The Body Is One

“The eye cannot say unto the hand, I have no need of thee: nor again the head to the feet, I have no need of you” (1 Cor. 12:21).

Of course they cannot! Either would be absurd: the eye alone cannot handle what it sees, nor can the head go without the feet. Yet Paul writes the sentence because he is afraid of such an absurdity occurring in the church. He has just finished rebuking the Corinthians for their behavior about the Lord’s supper, but the sinful attitude might appear in any number of ways.

The immediate context is a discussion of the gifts of the Spirit. Each follower of Christ has a different function, but each has received his responsibility from one Spirit. All are to work together like so many members of one body, each integrally part of the whole, each with a distinct purpose.

For the eye to make a statement as shocking as that which Paul suggests indicates the origin of the body’s malfunctioning. The eye’s unstated reasoning in such a case must be something like this: “As far as I am concerned, I am in the body for my own benefit. My relationship with other members of the body ought to do something good for me — to help me fulfill my mission, keep me from going wrong, make me more useful, or whatever. The members I cannot directly benefit from surely have some purpose, but it is not related to me, so I needn’t concern myself with them.”

In other words, each member is to decide for himself which other members he needs; each member is responsible for creating the body most suited to himself.

It hardly needs saying that such an eye lacks vision. The eye is making a judgment about the hand which he is clearly unqualified to make. The obvious lesson for the Christian is: I do not get to choose my fellow church members. God placed us together for a reason, and regardless of whether I see the reason, I must accept them as necessary to my life as a Christian.

Unfortunately, too often church members do just what Paul says they cannot do. They evaluate the Christian people around them and determine that they do not need them.

Of course, they rarely say it in so many words. But it shows up in a hundred different ways. In any given congregation one might find the eyes effectively (even if insensibly) treating the hands as if they do not need them. There are excuses: “every invitation I get from her, I am busy; we can’t seem to get together”; “somehow our paths never cross at church.” Or they may sound less innocent: “we don’t share any interests”; “they don’t see things the way we do”; “we get along better when we don’t talk.” All of these, of course, are only euphemisms for, “I have no need of you.”

If this sort of nonsense goes on unchecked, it is easy for the eyes (or whoever is the superior party) to justify removing themselves from the congregation, a kind of self-excommunication. “We just felt that it was time to move on from that church.” “The Lord clearly showed me that I needed to make a change.” Or, most insidious of the devil’s lies, “That church wasn’t right for our family.”

In each case, one member asked the question, “Do I need this other member?” or, “Is this the church I need?” and answered negatively. What Paul is saying is that such an answer is always wrong. You do need the other members, every one of them — odd, annoying, wrong-headed, selfish, sinful, just like you — and you cannot decide otherwise. To do so — to judge your fellow members that way — is to fail to discern the Lord’s body.
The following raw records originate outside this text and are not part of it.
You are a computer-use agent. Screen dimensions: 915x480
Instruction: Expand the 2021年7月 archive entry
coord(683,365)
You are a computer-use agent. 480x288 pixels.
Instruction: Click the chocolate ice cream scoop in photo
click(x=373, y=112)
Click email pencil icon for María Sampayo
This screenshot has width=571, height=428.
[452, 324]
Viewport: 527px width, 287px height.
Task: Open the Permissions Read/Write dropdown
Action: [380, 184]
Yet Christians still make such judgments. The eye does reject the hand, or the head the feet; and they go on, eating and drinking damnation to themselves, while the Lord’s body is broken again and again and again.

The solution, as with so much else in Christianity, is love. The eye (or finger or knee or whatever it was) starts off by asking the wrong question: “Do I need … ?” And, of course, his answer is “no,” nine times out of ten. It is the wrong answer, but one who asks the question at all is almost sure to get the answer wrong. He has missed the first principle of the Christian religion.

Just a couple of sentences beyond the statement we have been considering, Paul informs us that God has joined the members of the body together in order “that there should be no schism in the body; but that the members should have the same care one for another” (v. 25).

My participation in the church is not about deciding whether I need the other members or not. I do, but the question is irrelevant to my relationship with them. The Christian does not ask it; instead, he loves without reserve all the other members of the body. He shares life with them and gives himself to serve them.

The body does not work when the members evaluate one another’s relative usefulness. It works beautifully when every member in its place fulfills its duty to the others. The member who loves like that despite difficulty and division trusts in his Lord’s unfailing promise:

The Church shall never perish!
Her dear Lord to defend,
To guide, sustain, and cherish,
Is with her to the end:
Though there be those who hate her,
And false sons in her pale,
Against or foe or traitor
She ever shall prevail.


Brendon Johnson is the administrative assistant to the associate dean of the School of Religion at Bob Jones University.